■ **Entries supplied**:
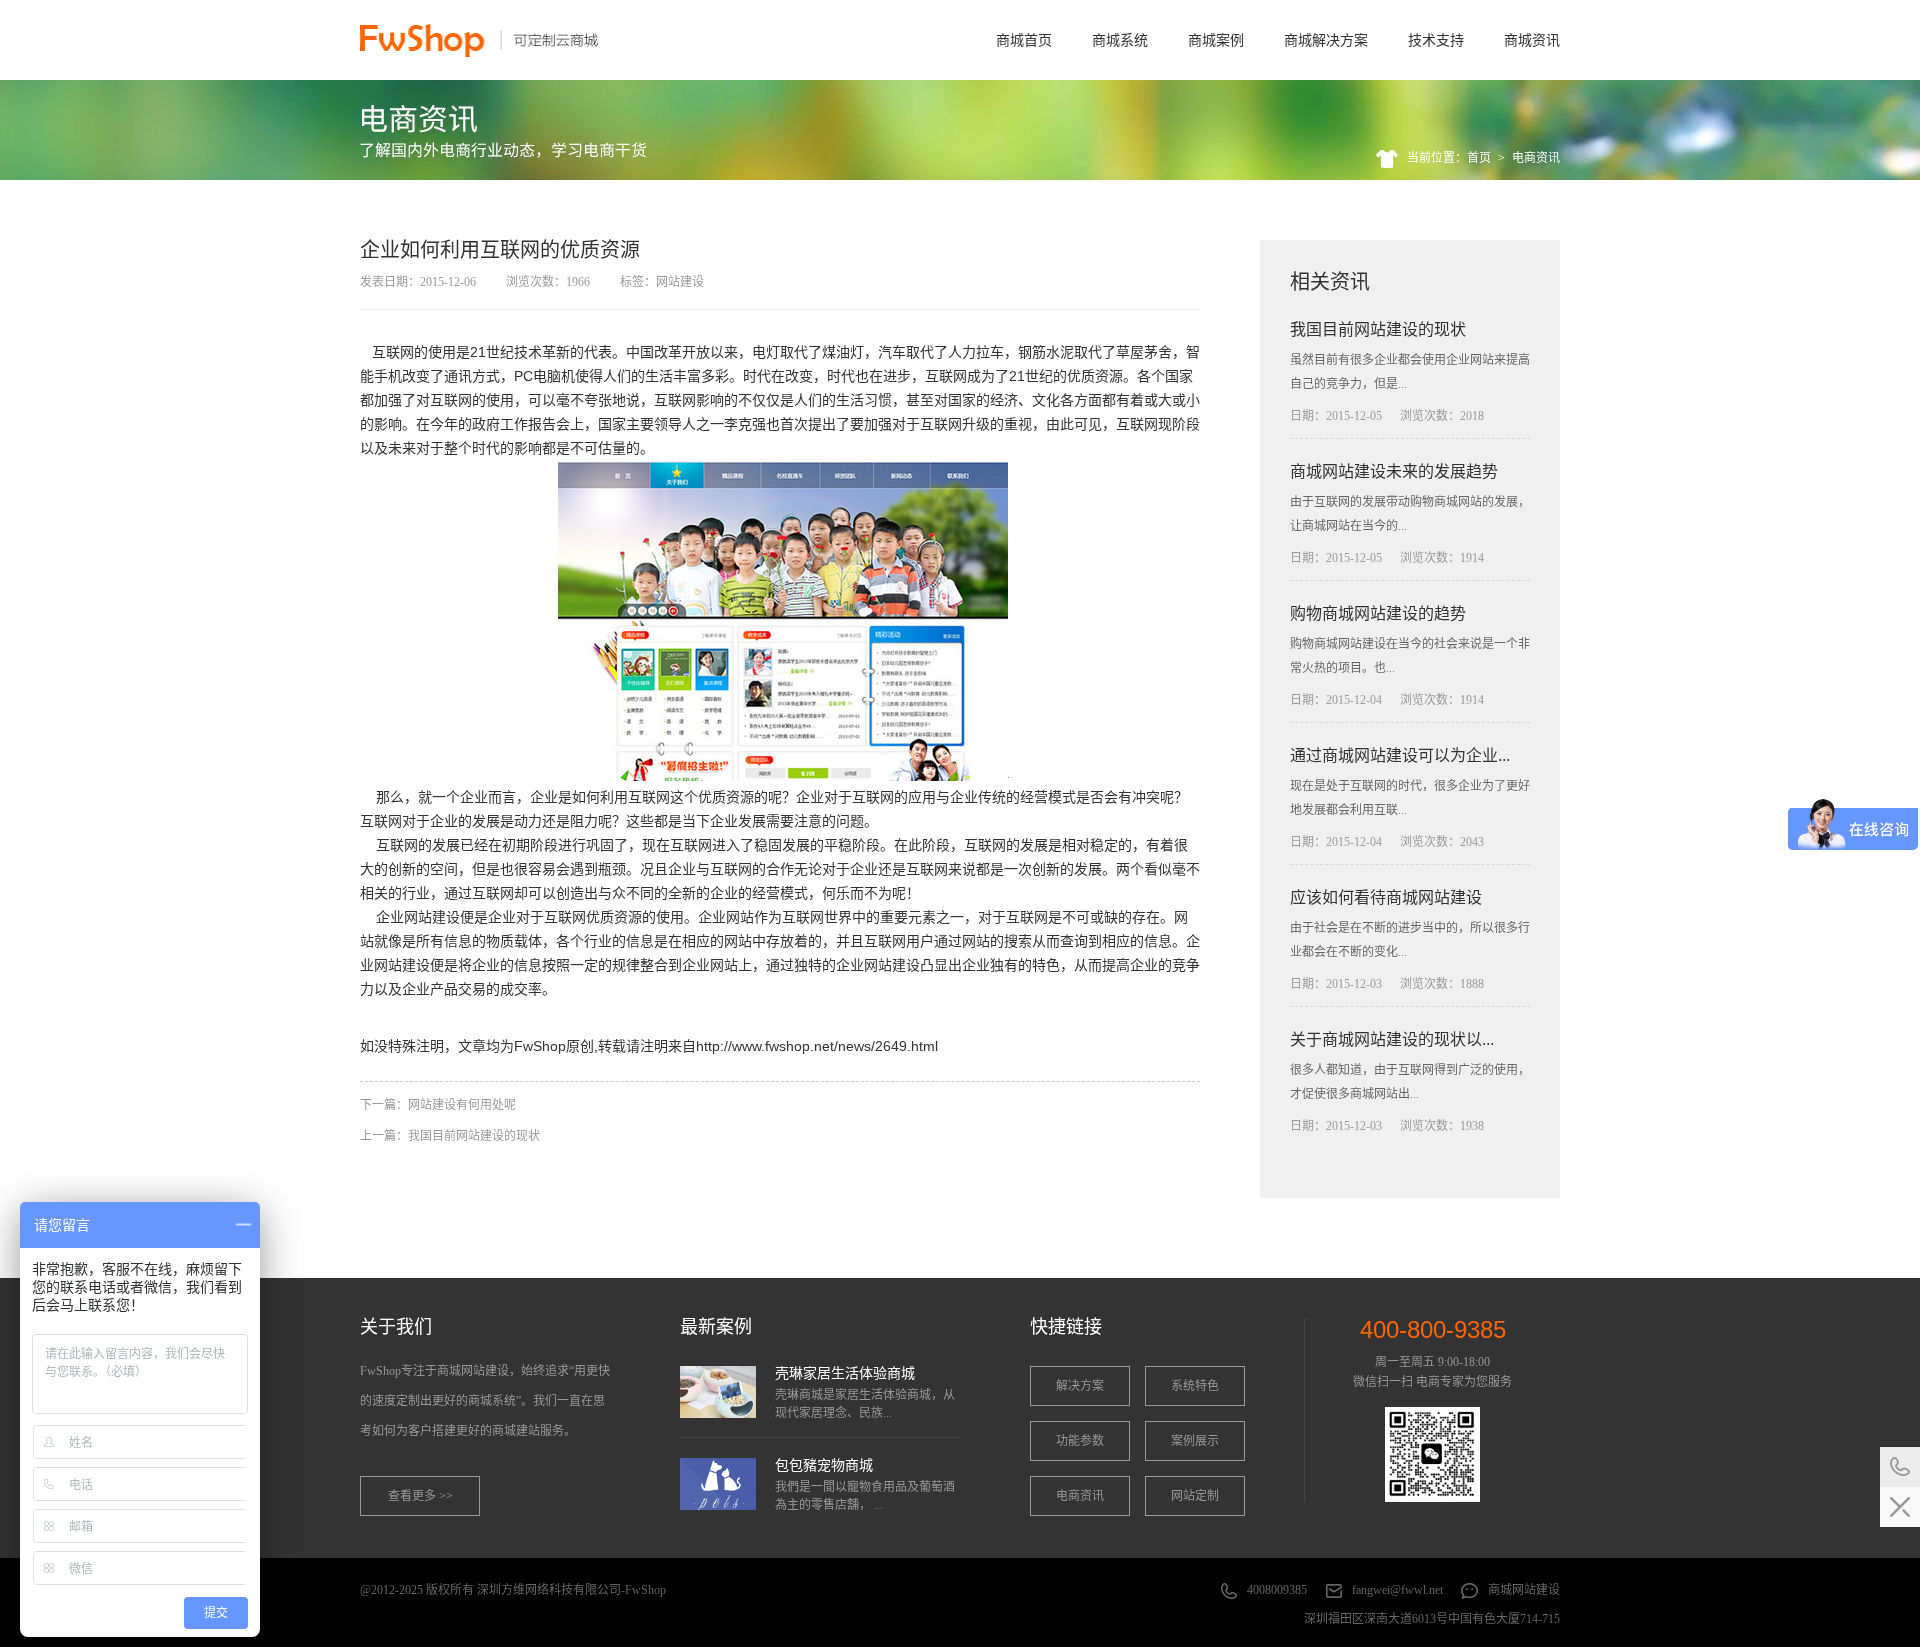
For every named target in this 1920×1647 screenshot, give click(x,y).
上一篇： (450, 1136)
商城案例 (1216, 40)
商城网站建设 (1524, 1590)
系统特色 (1195, 1386)
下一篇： (438, 1105)
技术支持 (1436, 40)
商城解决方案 (1326, 40)
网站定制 (1195, 1496)
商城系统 (1120, 40)
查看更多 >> (420, 1496)
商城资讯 (1532, 40)
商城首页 (1024, 40)
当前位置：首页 (1449, 158)
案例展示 (1195, 1441)
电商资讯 (1536, 158)
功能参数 (1080, 1441)
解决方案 (1080, 1386)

■ **Work to be completed**:
Transcribe the line that contains "网站定制 (1195, 1496)" exactly, then each line after it through the end of the material. Nothing else belongs in the output.

■ **Answer box**:
网站定制 (1195, 1496)
商城系统 (1120, 40)
查看更多 >> (420, 1496)
商城资讯 (1532, 40)
商城首页 (1024, 40)
当前位置：首页 (1449, 158)
案例展示 (1195, 1441)
电商资讯 (1536, 158)
功能参数 (1080, 1441)
解决方案 (1080, 1386)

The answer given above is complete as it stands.